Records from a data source
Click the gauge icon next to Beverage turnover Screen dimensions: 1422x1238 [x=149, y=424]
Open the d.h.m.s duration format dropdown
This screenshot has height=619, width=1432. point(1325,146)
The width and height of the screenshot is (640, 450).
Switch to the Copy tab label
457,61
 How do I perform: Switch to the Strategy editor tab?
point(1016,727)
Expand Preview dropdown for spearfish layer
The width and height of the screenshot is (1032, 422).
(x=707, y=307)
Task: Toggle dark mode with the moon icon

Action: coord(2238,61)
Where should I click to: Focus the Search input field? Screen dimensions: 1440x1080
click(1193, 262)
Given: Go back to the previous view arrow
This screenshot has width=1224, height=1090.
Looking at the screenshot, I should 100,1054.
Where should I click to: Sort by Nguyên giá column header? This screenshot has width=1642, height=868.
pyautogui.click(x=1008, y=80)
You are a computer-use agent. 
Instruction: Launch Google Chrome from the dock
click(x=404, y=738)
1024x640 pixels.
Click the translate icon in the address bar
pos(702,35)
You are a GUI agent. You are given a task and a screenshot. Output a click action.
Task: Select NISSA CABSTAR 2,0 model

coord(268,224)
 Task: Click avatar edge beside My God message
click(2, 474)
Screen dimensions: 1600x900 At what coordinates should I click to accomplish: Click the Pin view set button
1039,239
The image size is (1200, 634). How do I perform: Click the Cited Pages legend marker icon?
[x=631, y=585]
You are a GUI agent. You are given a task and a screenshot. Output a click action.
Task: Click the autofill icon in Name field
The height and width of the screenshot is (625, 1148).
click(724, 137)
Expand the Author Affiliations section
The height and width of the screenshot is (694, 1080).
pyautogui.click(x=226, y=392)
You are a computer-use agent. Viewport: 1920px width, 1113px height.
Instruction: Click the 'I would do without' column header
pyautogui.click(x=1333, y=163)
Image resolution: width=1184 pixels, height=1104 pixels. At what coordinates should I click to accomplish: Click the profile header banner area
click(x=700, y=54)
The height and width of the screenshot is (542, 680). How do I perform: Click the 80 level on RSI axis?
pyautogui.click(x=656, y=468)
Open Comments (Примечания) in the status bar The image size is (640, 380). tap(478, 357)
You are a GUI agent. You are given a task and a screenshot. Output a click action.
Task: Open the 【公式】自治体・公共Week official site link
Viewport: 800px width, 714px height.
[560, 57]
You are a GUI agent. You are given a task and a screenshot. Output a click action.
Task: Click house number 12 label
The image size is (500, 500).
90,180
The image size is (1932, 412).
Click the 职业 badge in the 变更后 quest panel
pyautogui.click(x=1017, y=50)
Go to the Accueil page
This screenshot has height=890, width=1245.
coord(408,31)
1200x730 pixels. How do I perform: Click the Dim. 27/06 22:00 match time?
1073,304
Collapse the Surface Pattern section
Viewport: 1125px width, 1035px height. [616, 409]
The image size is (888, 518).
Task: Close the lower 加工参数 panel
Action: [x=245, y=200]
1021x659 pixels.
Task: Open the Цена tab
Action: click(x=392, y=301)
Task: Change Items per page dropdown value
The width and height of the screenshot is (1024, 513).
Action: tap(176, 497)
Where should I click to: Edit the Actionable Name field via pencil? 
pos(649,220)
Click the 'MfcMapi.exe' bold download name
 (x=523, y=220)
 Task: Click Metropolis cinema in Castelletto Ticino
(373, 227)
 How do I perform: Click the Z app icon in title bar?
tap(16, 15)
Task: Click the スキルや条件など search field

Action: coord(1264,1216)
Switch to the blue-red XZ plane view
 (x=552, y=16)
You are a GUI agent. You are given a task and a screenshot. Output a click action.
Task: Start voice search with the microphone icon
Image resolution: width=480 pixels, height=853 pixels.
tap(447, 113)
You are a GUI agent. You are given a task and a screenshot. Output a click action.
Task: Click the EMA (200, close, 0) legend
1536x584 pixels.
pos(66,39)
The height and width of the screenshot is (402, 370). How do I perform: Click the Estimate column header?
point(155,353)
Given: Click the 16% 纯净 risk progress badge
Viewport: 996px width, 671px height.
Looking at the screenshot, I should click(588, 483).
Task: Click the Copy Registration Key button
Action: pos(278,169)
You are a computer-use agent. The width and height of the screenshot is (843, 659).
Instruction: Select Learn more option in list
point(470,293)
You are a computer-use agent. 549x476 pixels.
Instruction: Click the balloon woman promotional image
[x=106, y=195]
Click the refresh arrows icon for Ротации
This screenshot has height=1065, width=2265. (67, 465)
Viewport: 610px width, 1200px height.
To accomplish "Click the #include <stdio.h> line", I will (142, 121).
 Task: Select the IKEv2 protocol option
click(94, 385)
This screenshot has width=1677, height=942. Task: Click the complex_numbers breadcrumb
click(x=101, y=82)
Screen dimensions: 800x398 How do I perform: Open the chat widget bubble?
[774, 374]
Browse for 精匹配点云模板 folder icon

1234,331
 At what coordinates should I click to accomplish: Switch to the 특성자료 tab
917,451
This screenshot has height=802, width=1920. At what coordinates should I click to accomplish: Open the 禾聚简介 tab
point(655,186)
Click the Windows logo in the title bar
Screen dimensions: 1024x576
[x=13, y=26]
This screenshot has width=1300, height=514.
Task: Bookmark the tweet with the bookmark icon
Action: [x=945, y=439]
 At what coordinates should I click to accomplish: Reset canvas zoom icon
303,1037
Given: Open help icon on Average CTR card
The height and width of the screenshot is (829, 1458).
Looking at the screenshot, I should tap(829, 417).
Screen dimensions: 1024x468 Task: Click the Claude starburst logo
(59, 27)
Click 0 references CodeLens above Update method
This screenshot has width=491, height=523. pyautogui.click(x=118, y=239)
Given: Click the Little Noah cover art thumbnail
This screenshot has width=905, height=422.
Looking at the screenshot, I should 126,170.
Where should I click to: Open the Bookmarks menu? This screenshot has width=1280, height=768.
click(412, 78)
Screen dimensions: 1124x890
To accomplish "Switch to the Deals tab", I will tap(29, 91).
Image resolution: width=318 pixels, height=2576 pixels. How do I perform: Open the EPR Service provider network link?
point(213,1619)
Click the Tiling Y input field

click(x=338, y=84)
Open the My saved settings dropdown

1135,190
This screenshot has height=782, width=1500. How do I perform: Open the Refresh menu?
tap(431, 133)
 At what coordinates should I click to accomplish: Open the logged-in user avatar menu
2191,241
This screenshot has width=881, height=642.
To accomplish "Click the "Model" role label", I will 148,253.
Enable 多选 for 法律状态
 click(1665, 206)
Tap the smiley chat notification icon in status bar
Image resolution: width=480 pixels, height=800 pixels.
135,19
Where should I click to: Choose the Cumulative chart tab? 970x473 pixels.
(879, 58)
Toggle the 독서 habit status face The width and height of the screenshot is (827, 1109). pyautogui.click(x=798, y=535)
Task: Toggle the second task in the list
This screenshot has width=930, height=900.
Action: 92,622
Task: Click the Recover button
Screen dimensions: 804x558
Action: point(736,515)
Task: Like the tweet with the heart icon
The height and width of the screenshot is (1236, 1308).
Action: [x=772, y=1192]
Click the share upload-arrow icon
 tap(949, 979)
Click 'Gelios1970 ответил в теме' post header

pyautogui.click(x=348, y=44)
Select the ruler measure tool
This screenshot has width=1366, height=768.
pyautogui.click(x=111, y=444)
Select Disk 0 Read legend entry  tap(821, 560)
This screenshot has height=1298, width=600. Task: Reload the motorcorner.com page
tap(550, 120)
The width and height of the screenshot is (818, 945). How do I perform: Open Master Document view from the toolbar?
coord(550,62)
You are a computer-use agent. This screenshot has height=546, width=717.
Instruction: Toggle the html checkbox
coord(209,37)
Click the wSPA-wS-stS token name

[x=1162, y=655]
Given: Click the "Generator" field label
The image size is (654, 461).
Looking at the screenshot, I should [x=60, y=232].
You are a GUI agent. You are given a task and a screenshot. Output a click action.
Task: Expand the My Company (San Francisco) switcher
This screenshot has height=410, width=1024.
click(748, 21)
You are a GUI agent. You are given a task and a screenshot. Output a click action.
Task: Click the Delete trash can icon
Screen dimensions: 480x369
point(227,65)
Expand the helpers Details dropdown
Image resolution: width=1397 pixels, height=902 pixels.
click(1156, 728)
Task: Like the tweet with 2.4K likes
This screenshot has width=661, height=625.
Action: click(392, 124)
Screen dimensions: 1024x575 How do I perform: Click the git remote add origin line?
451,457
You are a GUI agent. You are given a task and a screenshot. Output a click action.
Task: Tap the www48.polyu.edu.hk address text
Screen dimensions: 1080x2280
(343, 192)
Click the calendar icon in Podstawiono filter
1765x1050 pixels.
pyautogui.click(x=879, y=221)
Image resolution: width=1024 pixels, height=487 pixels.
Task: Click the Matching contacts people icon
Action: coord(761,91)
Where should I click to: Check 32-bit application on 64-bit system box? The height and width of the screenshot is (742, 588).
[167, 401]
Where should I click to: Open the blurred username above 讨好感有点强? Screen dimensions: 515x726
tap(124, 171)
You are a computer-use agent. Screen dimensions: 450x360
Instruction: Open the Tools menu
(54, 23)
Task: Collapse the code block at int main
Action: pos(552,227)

What you have to do
Every line above in which the word "will" occurs is to be copied.

Result
To accomplish "Click the #include <stdio.h> line", I will (142, 121).
To accomplish "Switch to the Deals tab", I will tap(29, 91).
To accomplish "Click the "Model" role label", I will 148,253.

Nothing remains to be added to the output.